### Page extract
▬▬▬

According to the survey, conducted this month of a representative sample of more than 500 residents of Stockton, Lodi, Manteca, Tracy, and other communities across San Joaquin County, a near majority (45%) of voters report that they or someone in their household have had their working hours reduced during the pandemic. One third of voters (34%) say they live in a household where someone has lost a job. Hispanic residents have been hit hardest; with (37%) of Hispanic households and (30%) of white households impacted when it comes to job loss.
“This data confirms what we’ve been hearing from families and many of us can feel intuitively: Families are hurting financially, they’re deeply worried about their children’s emotional wellbeing, and they are concerned that their children aren’t receiving equitable access to academic instruction” said Don Shalvey, CEO of San Joaquin A+. The poll shows that parents are deeply concerned about the impact remote learning has had on their children. 70 percent of parents say they are concerned about their children falling behind because of remote learning. While parents give local schools good marks when it comes to reducing crowded events (+53 net positive) and maintaining social distance in the classroom for those operating in-person, they are disappointed in the job schools have done when it comes to addressing students’ level of stress or trauma (-33), and keeping disadvantaged students from falling even further behind (-18)
“We know there is a connection between the stability of families and academic and social emotional needs of children,” said Jose Rodriguez, San Joaquin A+ Board Member and CEO of El Concilio, one of the largest community-based, nonprofit, social service providers in California’s Central Valley. “This pandemic has revealed, and even accelerated, existing inequality. And these results show that as a County, we need to do far more to support these residents and families across our communities not only in coming back from the pandemic, but in overcoming the existing barriers it has revealed.”
When it comes to the coronavirus vaccines, 67% of respondents say they’ll take the vaccine. However, residents were deeply divided by party; 90% of Democrats are willing to be vaccinated compared to just 36% of Republicans.
San Joaquin A+ commissioned the nationally respected research firm Change Research to conduct this survey in order to better understand the experience of local residents during the pandemic and how it has impacted their children’s experiences in education. The survey also asks questions about voter’s views more generally on the region, and what they believe local school districts and leaders can do to help improve education and the economy coming out of the pandemic.
When surveying how voters feel about life in San Joaquin County overall, responses show that voters are pessimistic about the opportunities available to them and are hungry for big change in education and the economy. Two-thirds of respondents (66%) believe things have gotten worse in the last five years, and just 11% say there are adequate opportunities for high-paying jobs in San Joaquin County. 80% say that schools in San Joaquin County need change – and 53% say they need “a lot of change.”
“As we emerge from the immediate crisis of the pandemic, our sincere hope is the policymakers will think about how we can reimagine education and workforce development in the Central Valley,” said Shalvey. “Every child in the Valley should be able to get a high-quality education, and every parent should feel confident in their ability to get a quality job and make a life for their family.

▬▬▬

### Saved entries
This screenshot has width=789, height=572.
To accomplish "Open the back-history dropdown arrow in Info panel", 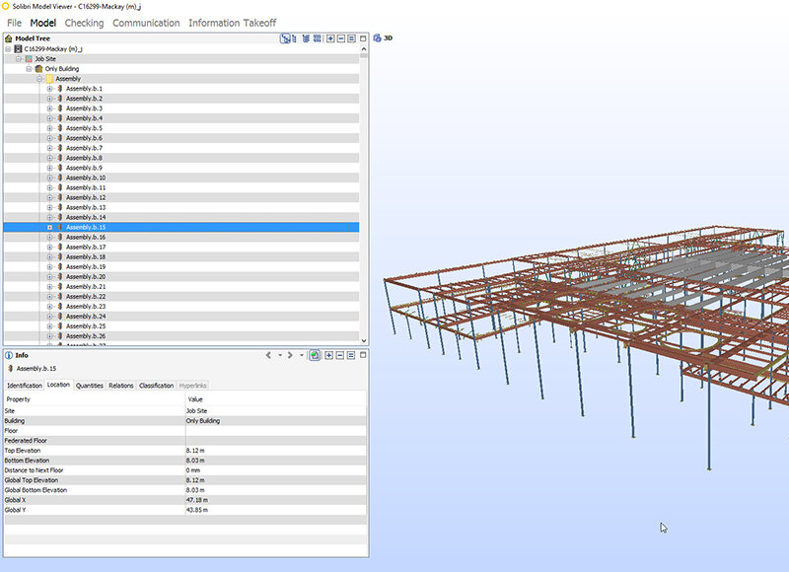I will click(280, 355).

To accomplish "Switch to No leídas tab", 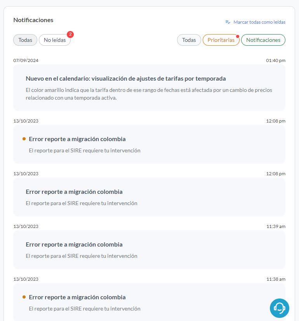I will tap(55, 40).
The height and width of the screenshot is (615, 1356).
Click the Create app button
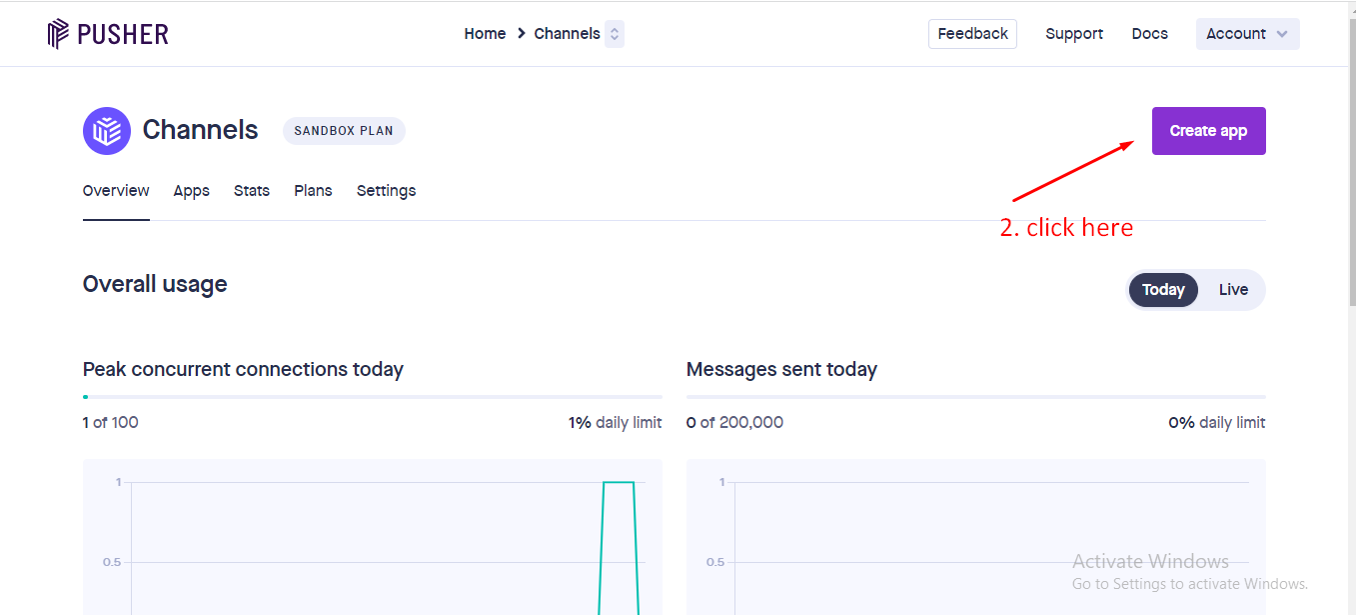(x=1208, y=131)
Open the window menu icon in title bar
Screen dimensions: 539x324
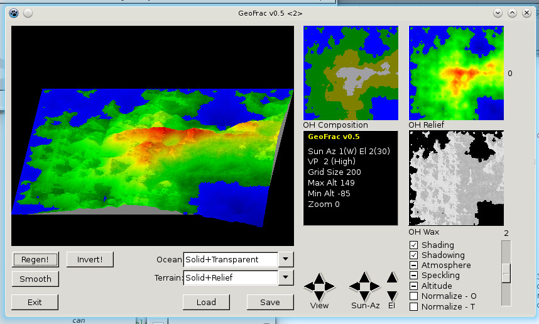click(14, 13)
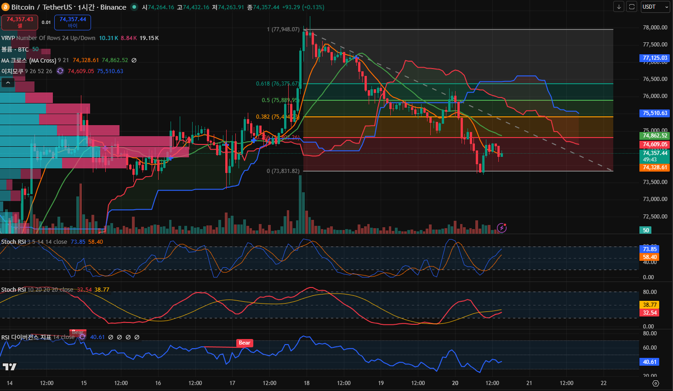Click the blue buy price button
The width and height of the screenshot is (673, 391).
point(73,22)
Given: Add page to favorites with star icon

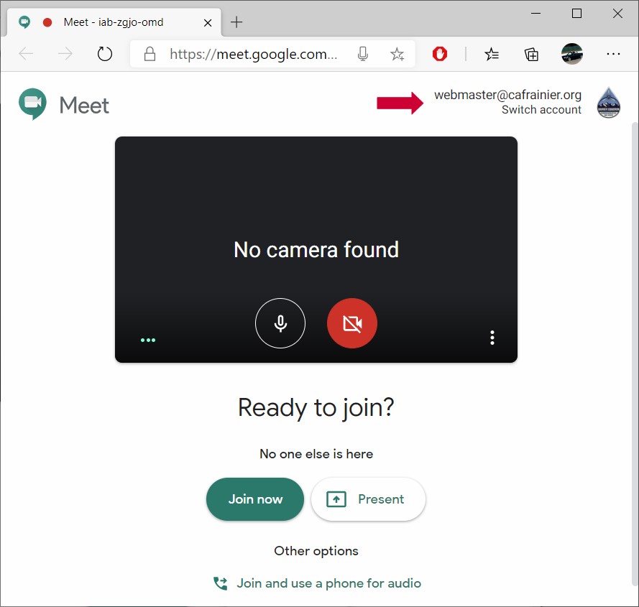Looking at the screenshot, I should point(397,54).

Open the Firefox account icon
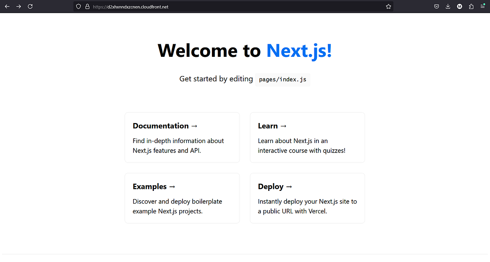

▬▬▬

### Required action 1
Return the passage of the San Joaquin County survey article that runs between "When it comes to the" and "of the pandemic.", inclusive.
### Required action 2
Answer these questions using the San Joaquin County survey article:
(a) What share of voters report that they or someone in their household have had their working hours reduced during the pandemic?
(b) What percentage of Republicans are willing to be vaccinated?
(c) Which research firm did San Joaquin A+ commission to conduct the survey?

### Your solution 1
When it comes to the coronavirus vaccines, 67% of respondents say they’ll take the vaccine. However, residents were deeply divided by party; 90% of Democrats are willing to be vaccinated compared to just 36% of Republicans.
San Joaquin A+ commissioned the nationally respected research firm Change Research to conduct this survey in order to better understand the experience of local residents during the pandemic and how it has impacted their children’s experiences in education. The survey also asks questions about voter’s views more generally on the region, and what they believe local school districts and leaders can do to help improve education and the economy coming out of the pandemic.

### Your solution 2
(a) 45%
(b) 36%
(c) Change Research